A five-judge Constitution Bench, headed by Justice J S Khehar, said that the Court was not concerned about whether judges were a part of the NJAC or not or what authority the judges could exercise as members of the NJAC but was definitely inclined to examine the new law’s validity on the principles laid down by the top court in its previous judgements.
In the first acknowledgment on the requirements that the Constitutional amendment and the NJAC Act must fulfill, the Bench made it clear that “primacy” has to be given to the “independence of the system” and not to individual judges or to anyone else.
The Bench, also comprising Justices J Chelameswar, Madan B Lokur, Kurian Jospeh and Adarsh K Goel, said that emotional arguments, such as the ‘temple of justice” requiring protection against undue influence by the executive, must give way to some “sound legal arguments” about the Constitutional tests the new law has to pass for getting the seal of its approval.
“It is ultimately the primacy of the independence of the system that we need to protect. Who is in it and who is not, or whether CJI has enough power or not, is not the real question for us. The complexion of the new body or its composition or its nomenclature are not important. The most important aspect is the independence of the judiciary,” said the Bench.
The Court added that it did not have to question the will of Parliament in framing the new law and that its task was to rather examine its validity on the Constitutional principles laid down by the Supreme Court to check the executive and its
“There was a system (collegium) and we think it was good. The government felt that it needed to be replaced with something else.
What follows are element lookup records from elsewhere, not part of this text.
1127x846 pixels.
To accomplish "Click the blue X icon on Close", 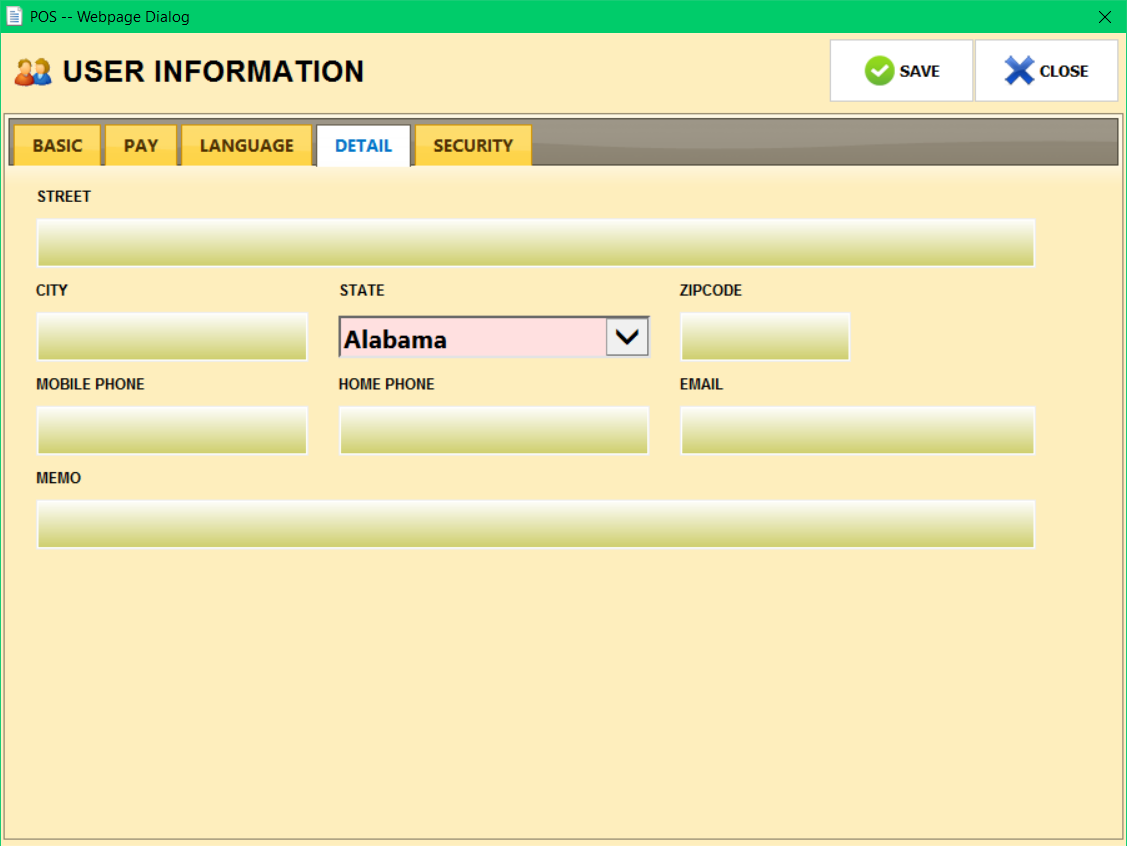I will point(1019,71).
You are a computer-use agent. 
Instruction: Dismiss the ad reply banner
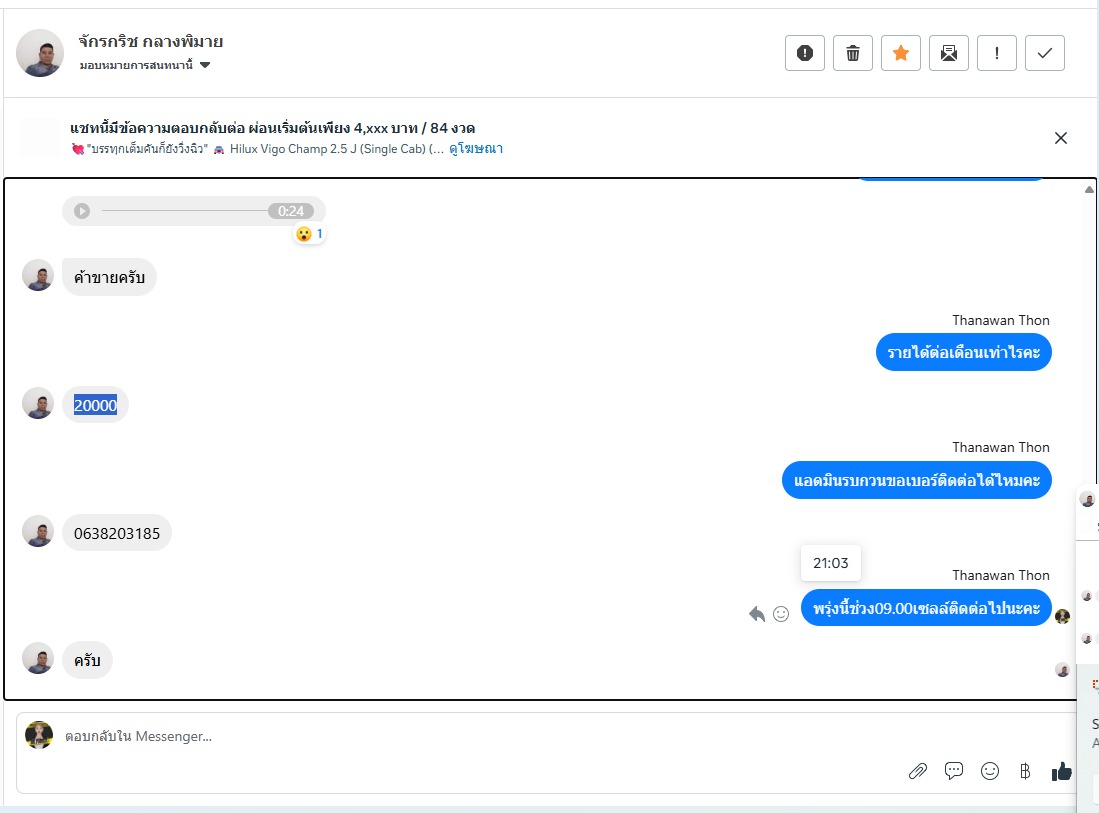[x=1060, y=138]
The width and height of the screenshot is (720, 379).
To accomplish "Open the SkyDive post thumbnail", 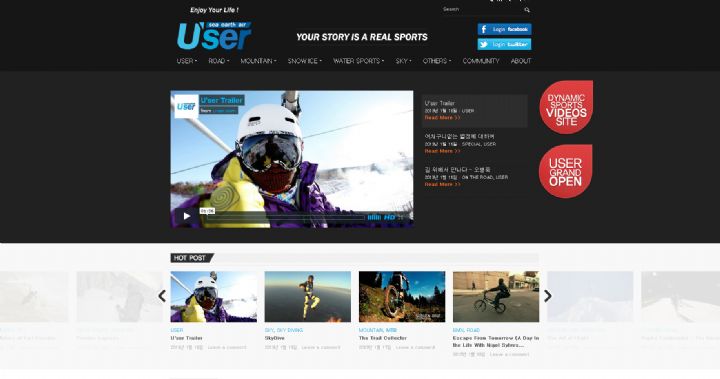I will [x=308, y=296].
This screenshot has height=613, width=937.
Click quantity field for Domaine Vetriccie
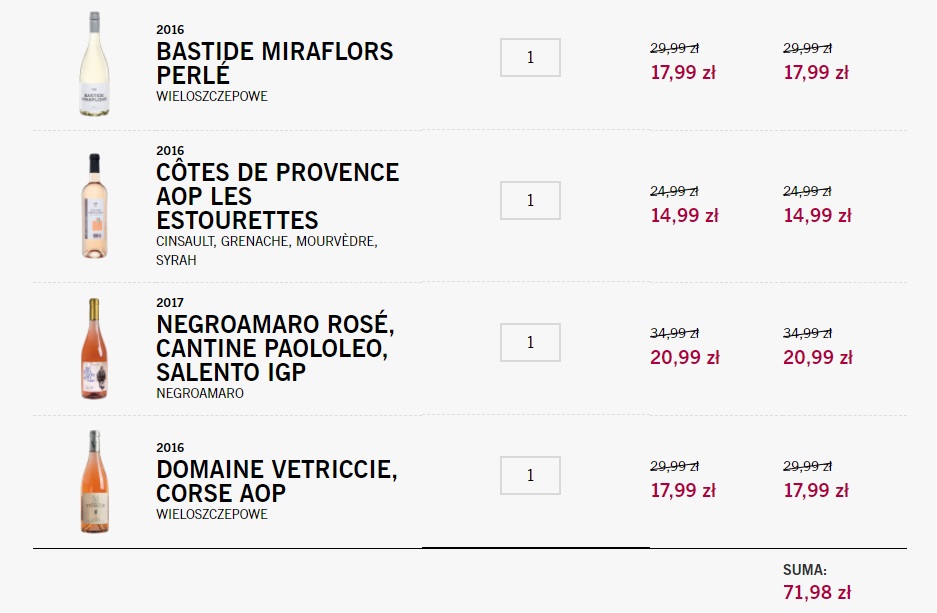pyautogui.click(x=530, y=476)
It is the choice of the Parliament to make a system but that system has to be independent and compliant with the basic structure of the Constitution. The system is alright only if the government has done so. We then don’t care whether none of us in it or all of us in it,” said the Bench.
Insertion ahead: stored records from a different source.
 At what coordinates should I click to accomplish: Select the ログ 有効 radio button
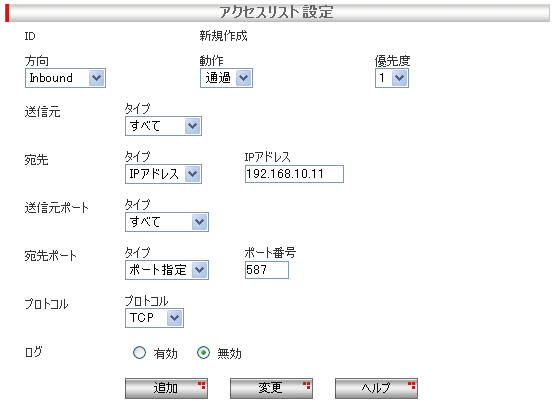pyautogui.click(x=139, y=353)
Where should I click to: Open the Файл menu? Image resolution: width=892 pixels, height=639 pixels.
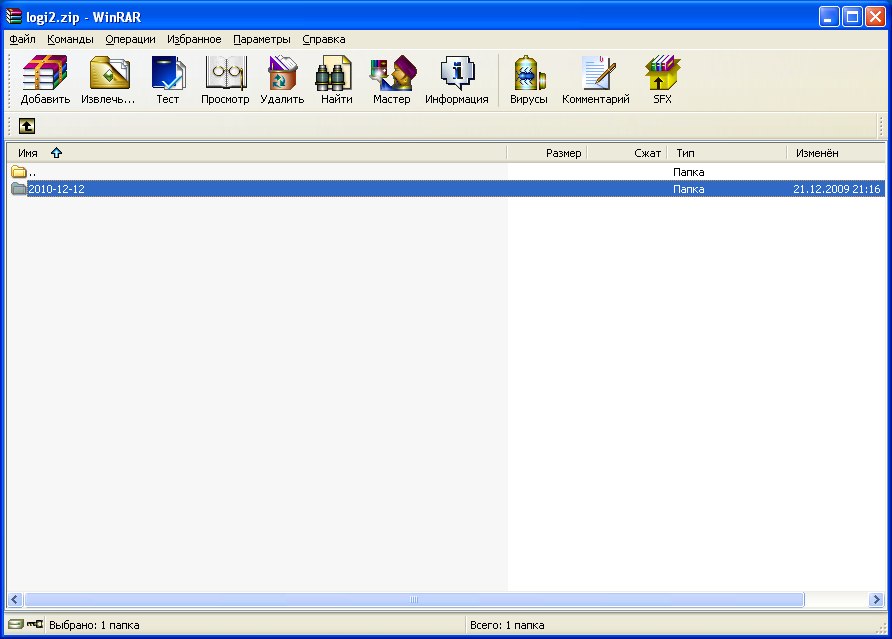(22, 39)
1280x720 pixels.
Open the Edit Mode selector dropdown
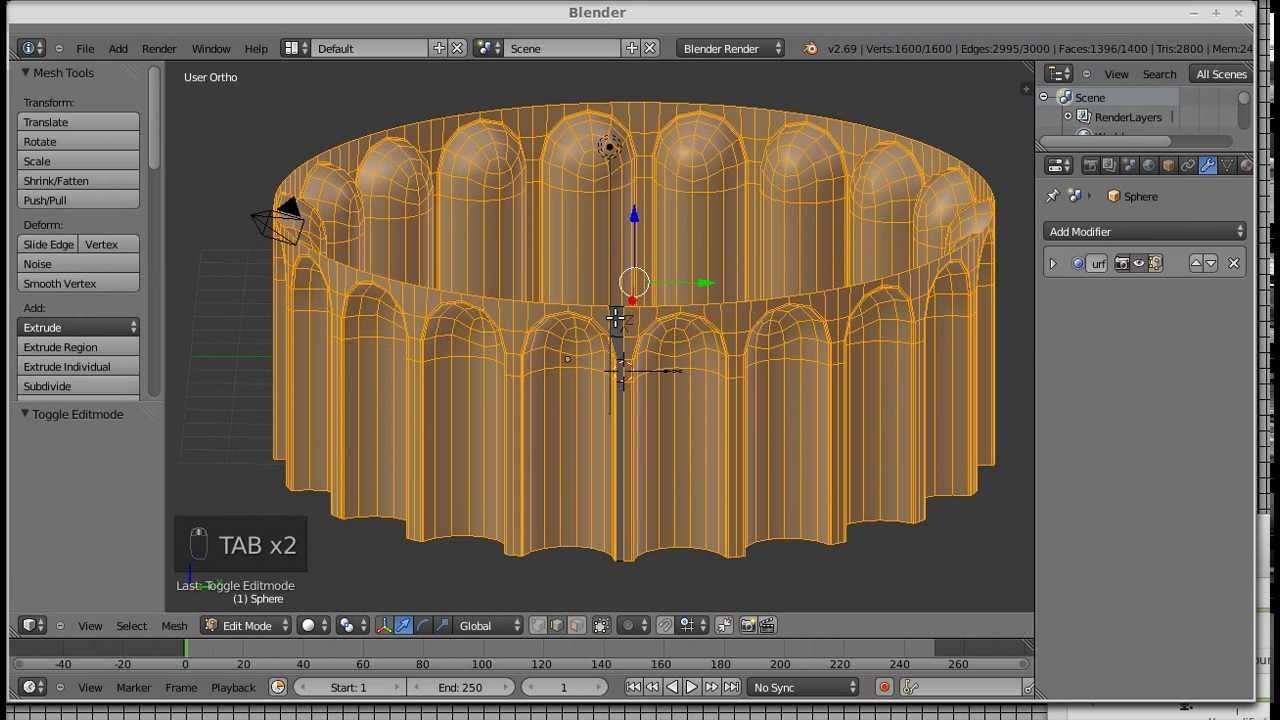click(246, 626)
The Court’s stance has come a day after the government argued that the 1993 judgement, on which most of the opposing arguments were based and which established the “primacy” of the previous collegium system in appointing judges, was not valid in the case of NJAC.
The 1993 judgement, while according primacy to the CJI, relied extensively upon the doctrine of the basic structure of the Constitution and treated independence of judiciary as its essential component.
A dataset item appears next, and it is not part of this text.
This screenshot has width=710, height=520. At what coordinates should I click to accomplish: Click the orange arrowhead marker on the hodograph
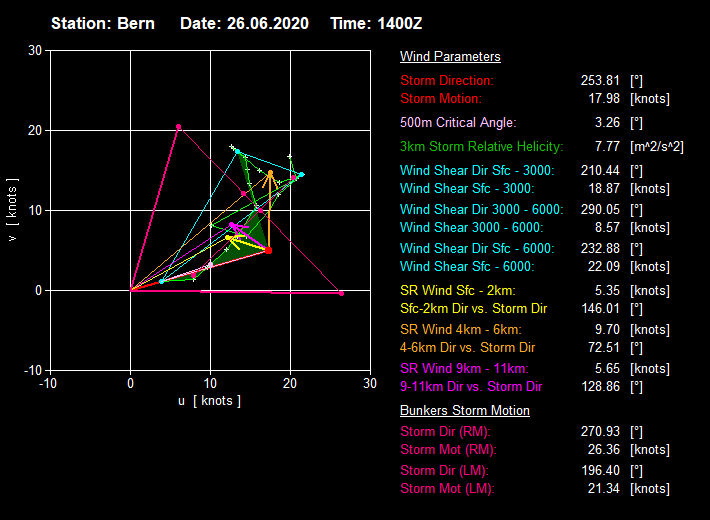pyautogui.click(x=270, y=173)
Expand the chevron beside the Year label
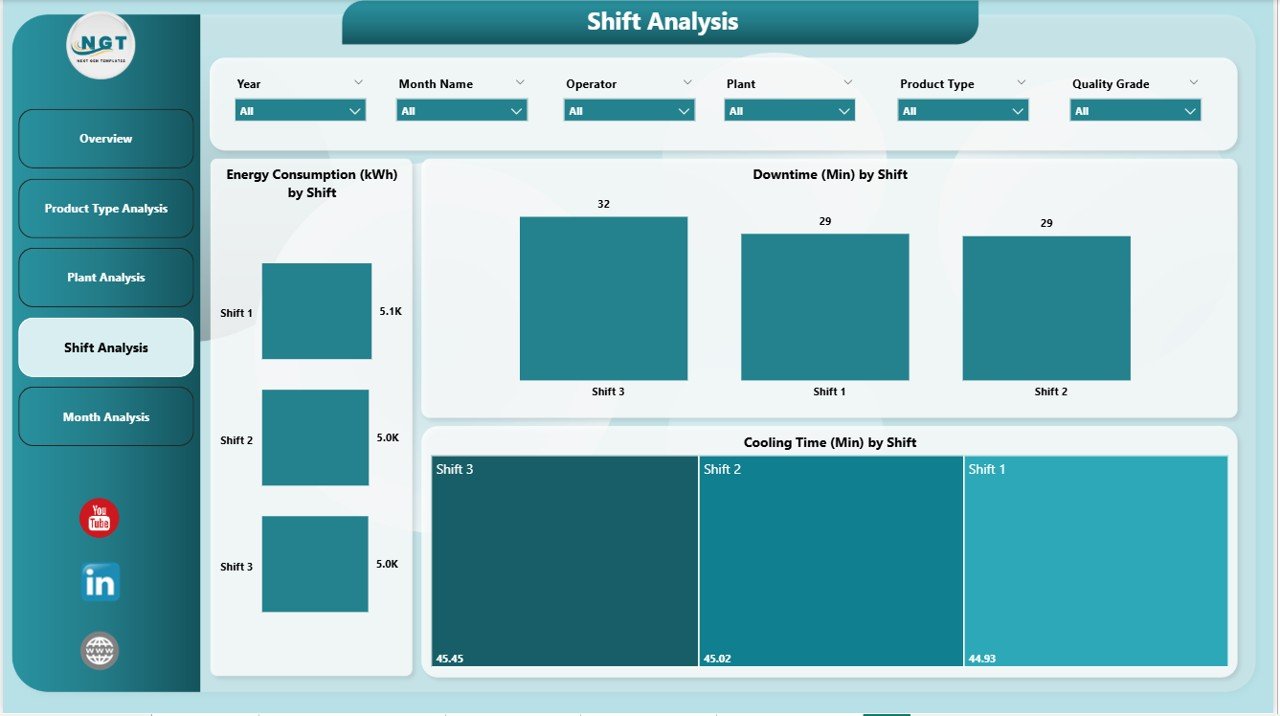The image size is (1280, 716). coord(358,81)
Despite there being no stay on its operation by the Bench, the NJAC has so far been a non-starter with Chief Justice of India H L Dattu informing Prime Minister Narendra Modi last week that he would not join the panel until the Supreme Court decided on the validity of the new system to appoint judges.
Meawhile, the collegium system, the Bench said, was not an instance of the court’s “power” but it was, in fact, a “pain” and a “responsibility” that was undertaken by the judges “in the interest of the country”.
It added: “It is not easy to say yes or no to an appointment. It is a collective voice of the institution and we have always taken it as a great responsibility”.
During the arguments on a clutch of petitions that have challenged the validity of the new law, the bench also sought to know from the government the criteria for selecting the two “eminent persons,” who would comprise the six-member NJAC. It wondered if the “eminent persons” would be able to assess the skills of a person who is to be appointed or promoted as a judge.
“Our experience tells us about people (being considered for appointments). Whether it is possible for you to suggest two names, who will be able to suggest the names of the judges? The question is whether you can name a person of eminence who can name judges,” the Bench asked Attorney General Mukul Rohatgi.
The AG responded that these seemed to be some “fixation with the judges appointing judges” and that the “eminent persons” would be very much capable of rendering valuable assistance in appointing judges.
“If the sole criteria is to assess the judgements delivered by a person then only judges will be able to appoint judges. But that is not so. There are several others things to be considered as well,” said Rohatgi. The arguments will continue Thursday.